* [PROBLEM TO WORK ON] In the Beano blog post below, return the passage starting at "Dennis's Dad: Sorry, I'm" and ending at "life, by then.)", copied word for word.
===== READING TEXT =====
Here's a quick cover preview of this week's Beano, on sale Wednesday 9th May. Full of your usual favourites, plus another Big Eggo strip from me.

You can find out more at the Beano website:
https://www.beano.com/posts/inside-beano-no-3934-dennis-discovers-medieval-methods-of-homework-destruction




8 comments:

Manic Man said...

interesting how times change.. seam to work though.. but anyone else notice the last... must be a few years.. maybe 10 now.. Walter, prince of Softies, is now pretty nasty and hardly soft? its interesting change.. probably to reflect various changes in attitudes..

Lew Stringer said...

Yes, the change is deliberate to make Walter less of a victim and not show Dennis as a bully.

Manic Man said...

does seam a little weird.. but I guess it's not my period of Dennis that I prefer ^_^ I prefer the ones where he picks on people like Walter but it always backfires on him (well, almost. and it wasn't always Walter).. but I can see why it changed and it seams to be doing well for itself so no really any complaints.

Mike said...

On the subject of The Beano reflecting changes in society:
Recently, Lew posted a page from the sixties in which a group of middle-aged men gratuitously beat two children with baseball bats or similar, causing grievous bodily harm. This behavior was deemed acceptable. Nowadays, with corporal punishment banned at school & home, how can teachers & parents discipline The Menace, The Dodger & The Minx, when they failed so badly in the sixties?

Teacher, on phone: I'm keeping Dennis in for detention tonight. Would you collect him from school at 5:00pm?
Dennis's Dad: Sorry, I'm working nights and my wife will be at Bingo.
Teacher: Never mind. I'll send Dennis home normal time.

Lew Stringer said...

When I was doing Tom Thug, his bullying would backfire on him physically or he'd be shown staggering as he carried home a HUGE pile of books, having been given "extra-extra-homework". (Thankfully I never had to, or felt inclined to, show Tom receiving corporal punishment. It was being phased out of comics, and real life, by then.)

Dennis has had to change because of social changes but also because of his various TV shows over the years. Although they've retained the essence of the character as a cheeky anti-hero of sorts, all the negative aspects, such as picking on innocent people had to stop. I never liked that aspect of Dennis and I'm glad it's gone. Bullies should never be the anti-heroes, which is why I created Tom Thug as a straightforward bully, not someone to admire.

Some may see the changes to Dennis as "political correctness". I see it as enlightenment.

Kal said...

Probably heresy, but I despised Dennis when I was a kid. The art was part of it - prepubescent me did not appreciate it at all - but it was mainly due to the bullying.

Didn't understand it at all. Beefy was portrayed as the villain in Bully Beef and Chips, while Dennis was the hero despite being every bit as bad.

Lew Stringer said...

To be fair, Dennis captured the spirit of the time he was created in. That post-war period had an atmosphere of anti-authoritarian comedy that increased throughout the 1950s and '60s. However, it was one thing for Dennis to knock off a copper's helmet with a blast from his pea-shooter, but another thing to be bullying the local "softy". I think the bullying of Walter may have increased in the '70s/'80s, but I'd stopped buying the Beano by then.

I should point out that any bullying in the Dennis strip was never intended to be malicious, - unlike that of Bully Beef, who received his quick (and often violent) comeuppance every week.

Kal said...

Wee bit younger than you, so grew up with '70s Dennis. He seemed pretty malicious to me at the time, but then I'd have been about 6-7 when reading the Beano (stopped when Billy the Cat and General Jumbo finished) and not developed enough to note the nuances of him or how he differed from Beefy.

Hmm. Thinking on, I can guess why I reacted so negatively to the character. Not only was I the youngest child with two delightful older sisters, but my Beano reading years coincide with gaining a stepmother who made Cinderella's look warm-hearted and moving to a new school. So there was a fair amount of bullying at school for a while before settling down, a not particularly fun home life that got progressively worse, and a kid who used comics as an escape. Dennis didn't provide that. It was easier for me to relate to his victims.
===== DATA SECTION =====
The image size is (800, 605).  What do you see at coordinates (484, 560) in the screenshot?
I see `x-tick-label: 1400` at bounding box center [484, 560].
=====
* [ANSWER BOX]
Dennis's Dad: Sorry, I'm working nights and my wife will be at Bingo.
Teacher: Never mind. I'll send Dennis home normal time.

Lew Stringer said...

When I was doing Tom Thug, his bullying would backfire on him physically or he'd be shown staggering as he carried home a HUGE pile of books, having been given "extra-extra-homework". (Thankfully I never had to, or felt inclined to, show Tom receiving corporal punishment. It was being phased out of comics, and real life, by then.)